His survival experiment is both simple and extreme. Simple in its practical steps, extreme in the meaning it can convey to the society as a whole. He returned to civilisation after two years, not because the life in the woods ended up as a failure or a delusion, but because he realised that he had learned the lessons he needed. Through his experience, I feel more easy on my own decisions, especially the ones that sound drastic, because they show a true need for changement, even if for a given time of my life, and as such should be heard and handled.

From Chapter 18 – Conclusions:

I left the woods for as good a reason as I went there. Perhaps it seemed to me that I had several more lives to live, and could not spare any more time for that one. It is remarkable how easily and insensibly we fall into a particular route, and make a beaten track for ourselves. I had not lived there a week before my feet wore a path from my door to the pond-side; and though it is five or six years since I trod it, it is still quite distinct. It is true, I fear, that others may have fallen into it, and so helped to keep it open. The surface of the earth is soft and impressible by the feet of men; and so with the paths which the mind travels. How worn and dusty, then, must be the highways of the world, how deep the ruts of tradition and conformity! I did not wish to take a cabin passage, but rather to go before the mast and on the deck of the world, for there I could best see the moonlight amid the mountains. I do not wish to go below now.

Thoreau’s experiment made me immediately think of the more permanent one (so far) of Simone Perotti, who left a promising career to dedicate himself to seafaring and art. His book Adesso basta [Enough of it – own translation] is definitely an angrier and irrevocable refusal of civilised modern society, but I feel that he and Thoreau had something in common when they realised that society (and career in particular) could not give everything they needed. You can follow Simone’s blog, regularly updated, and savour his terse and shiny Italian prose. I remember reading his book in a time where I was angry and disappointed myself, and it only made me angrier to hear relatives and friends that such a definitive refusal of society was not possible. I think I got to that point anyway, but slower and with unneeded waste of energies.
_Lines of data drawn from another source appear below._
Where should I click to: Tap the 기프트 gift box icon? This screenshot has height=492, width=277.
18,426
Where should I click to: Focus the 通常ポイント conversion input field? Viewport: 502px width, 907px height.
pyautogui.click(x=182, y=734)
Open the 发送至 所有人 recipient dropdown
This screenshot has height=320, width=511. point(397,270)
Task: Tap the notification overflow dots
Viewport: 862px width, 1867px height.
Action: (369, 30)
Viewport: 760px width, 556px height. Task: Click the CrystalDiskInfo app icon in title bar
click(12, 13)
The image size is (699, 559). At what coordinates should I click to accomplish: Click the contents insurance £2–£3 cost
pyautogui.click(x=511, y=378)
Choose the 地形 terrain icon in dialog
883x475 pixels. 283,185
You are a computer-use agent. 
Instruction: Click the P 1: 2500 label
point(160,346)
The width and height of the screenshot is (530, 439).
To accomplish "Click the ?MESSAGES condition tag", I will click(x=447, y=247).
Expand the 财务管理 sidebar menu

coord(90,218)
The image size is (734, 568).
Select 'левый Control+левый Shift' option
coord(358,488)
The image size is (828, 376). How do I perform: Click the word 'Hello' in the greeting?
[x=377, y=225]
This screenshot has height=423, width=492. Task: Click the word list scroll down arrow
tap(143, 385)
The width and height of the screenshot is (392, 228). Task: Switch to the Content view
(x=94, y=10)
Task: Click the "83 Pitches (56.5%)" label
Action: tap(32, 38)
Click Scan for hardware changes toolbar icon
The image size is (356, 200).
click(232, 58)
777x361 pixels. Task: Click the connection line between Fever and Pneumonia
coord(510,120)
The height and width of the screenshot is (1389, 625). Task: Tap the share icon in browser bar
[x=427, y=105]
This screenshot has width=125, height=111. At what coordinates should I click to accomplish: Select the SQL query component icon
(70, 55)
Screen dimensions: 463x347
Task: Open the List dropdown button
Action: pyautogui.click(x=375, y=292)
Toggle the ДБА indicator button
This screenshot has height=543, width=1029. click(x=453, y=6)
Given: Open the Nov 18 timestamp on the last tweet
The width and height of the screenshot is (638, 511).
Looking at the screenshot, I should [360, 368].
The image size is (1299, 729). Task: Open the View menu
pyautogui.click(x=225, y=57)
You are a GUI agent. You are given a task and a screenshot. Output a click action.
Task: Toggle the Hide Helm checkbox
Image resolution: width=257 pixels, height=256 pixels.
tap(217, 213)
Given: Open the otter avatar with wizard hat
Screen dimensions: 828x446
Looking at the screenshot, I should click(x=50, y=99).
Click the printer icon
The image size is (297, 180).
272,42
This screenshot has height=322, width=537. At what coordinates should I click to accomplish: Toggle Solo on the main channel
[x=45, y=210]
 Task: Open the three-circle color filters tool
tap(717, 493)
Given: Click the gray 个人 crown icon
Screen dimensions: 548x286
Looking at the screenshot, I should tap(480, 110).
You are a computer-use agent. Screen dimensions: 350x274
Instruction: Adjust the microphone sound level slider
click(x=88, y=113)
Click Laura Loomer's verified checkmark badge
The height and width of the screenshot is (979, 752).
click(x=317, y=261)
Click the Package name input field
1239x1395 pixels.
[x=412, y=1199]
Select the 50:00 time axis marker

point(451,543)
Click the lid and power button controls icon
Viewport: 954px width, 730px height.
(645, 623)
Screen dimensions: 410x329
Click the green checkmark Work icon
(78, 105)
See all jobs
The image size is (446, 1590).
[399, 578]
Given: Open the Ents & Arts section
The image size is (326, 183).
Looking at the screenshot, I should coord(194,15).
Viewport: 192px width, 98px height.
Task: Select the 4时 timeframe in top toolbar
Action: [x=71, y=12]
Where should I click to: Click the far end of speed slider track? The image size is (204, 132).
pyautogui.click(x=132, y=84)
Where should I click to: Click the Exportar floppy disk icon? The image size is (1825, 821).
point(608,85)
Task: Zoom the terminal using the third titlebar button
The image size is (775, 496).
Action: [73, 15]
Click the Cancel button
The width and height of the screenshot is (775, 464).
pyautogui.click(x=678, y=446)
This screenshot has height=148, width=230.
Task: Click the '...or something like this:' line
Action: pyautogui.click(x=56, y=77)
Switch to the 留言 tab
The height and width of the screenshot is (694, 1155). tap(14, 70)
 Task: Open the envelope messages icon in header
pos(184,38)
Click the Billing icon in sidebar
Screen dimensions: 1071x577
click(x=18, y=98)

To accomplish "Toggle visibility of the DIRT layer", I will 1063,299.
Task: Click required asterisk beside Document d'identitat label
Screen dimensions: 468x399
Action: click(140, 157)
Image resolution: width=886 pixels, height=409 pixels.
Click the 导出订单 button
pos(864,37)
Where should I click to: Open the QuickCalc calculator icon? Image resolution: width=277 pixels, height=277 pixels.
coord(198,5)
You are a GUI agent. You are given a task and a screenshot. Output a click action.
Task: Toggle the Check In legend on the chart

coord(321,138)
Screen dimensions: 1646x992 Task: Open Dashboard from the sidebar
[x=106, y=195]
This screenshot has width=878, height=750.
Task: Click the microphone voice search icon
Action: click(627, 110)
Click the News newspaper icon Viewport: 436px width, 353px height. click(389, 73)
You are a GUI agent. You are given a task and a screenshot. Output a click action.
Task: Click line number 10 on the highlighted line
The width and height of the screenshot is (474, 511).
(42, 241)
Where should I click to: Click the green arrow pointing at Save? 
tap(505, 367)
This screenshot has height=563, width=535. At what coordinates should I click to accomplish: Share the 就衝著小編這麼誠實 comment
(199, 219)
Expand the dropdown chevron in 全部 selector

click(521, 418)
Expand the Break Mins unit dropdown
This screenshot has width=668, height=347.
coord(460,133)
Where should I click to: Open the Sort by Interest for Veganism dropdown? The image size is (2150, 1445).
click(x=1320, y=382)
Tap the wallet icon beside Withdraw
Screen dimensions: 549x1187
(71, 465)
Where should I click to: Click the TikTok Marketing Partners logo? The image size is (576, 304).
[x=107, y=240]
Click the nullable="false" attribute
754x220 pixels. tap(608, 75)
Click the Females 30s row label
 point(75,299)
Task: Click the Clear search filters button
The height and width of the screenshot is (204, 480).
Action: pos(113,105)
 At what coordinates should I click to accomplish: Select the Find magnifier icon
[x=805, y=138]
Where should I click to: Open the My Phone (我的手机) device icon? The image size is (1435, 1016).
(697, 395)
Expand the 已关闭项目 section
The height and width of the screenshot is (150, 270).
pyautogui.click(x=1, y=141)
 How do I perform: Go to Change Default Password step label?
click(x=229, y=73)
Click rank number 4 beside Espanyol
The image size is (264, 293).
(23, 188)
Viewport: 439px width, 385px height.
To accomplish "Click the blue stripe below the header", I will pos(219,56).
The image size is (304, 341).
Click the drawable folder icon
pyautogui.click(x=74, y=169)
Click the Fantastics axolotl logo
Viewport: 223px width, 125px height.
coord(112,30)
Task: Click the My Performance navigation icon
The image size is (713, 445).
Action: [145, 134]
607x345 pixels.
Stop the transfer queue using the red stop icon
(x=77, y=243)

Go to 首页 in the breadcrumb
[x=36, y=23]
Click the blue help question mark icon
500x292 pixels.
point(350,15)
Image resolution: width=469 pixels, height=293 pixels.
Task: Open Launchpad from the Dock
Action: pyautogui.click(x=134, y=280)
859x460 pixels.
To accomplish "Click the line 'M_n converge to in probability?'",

A more similar meditation parenthesis is the diary of Sylvain Tesson, Dans les forêts de Sibérie. The author settles for a few months in a small cabin on the shores of Lake Baikal, with even less human presence than Walden Pond, and a less forgiving climate. I enjoyed Sylvain’s reflections, blooming from unbroken hours of silence, of stillness. They look so similar to Thoreau’s , despite the 250 years and half of the world’s distance between them. I’ll make a more detailed review when I get back the book from my mum 🙂

Lake Baikal (15849197826)
Baikal lake, by Aleksandr Zykov

These experiences made me think about how societal occupations changed in time (jobs, pastimes, duties), while the reflections of the mind, when it is given an appropriate amount of time off, converge in so many countries and ages. Is that the common ground of our humanity? I hope so, and even if there is no solid fact behind it, I like to see it as a fil rouge that is suitable to connect us all.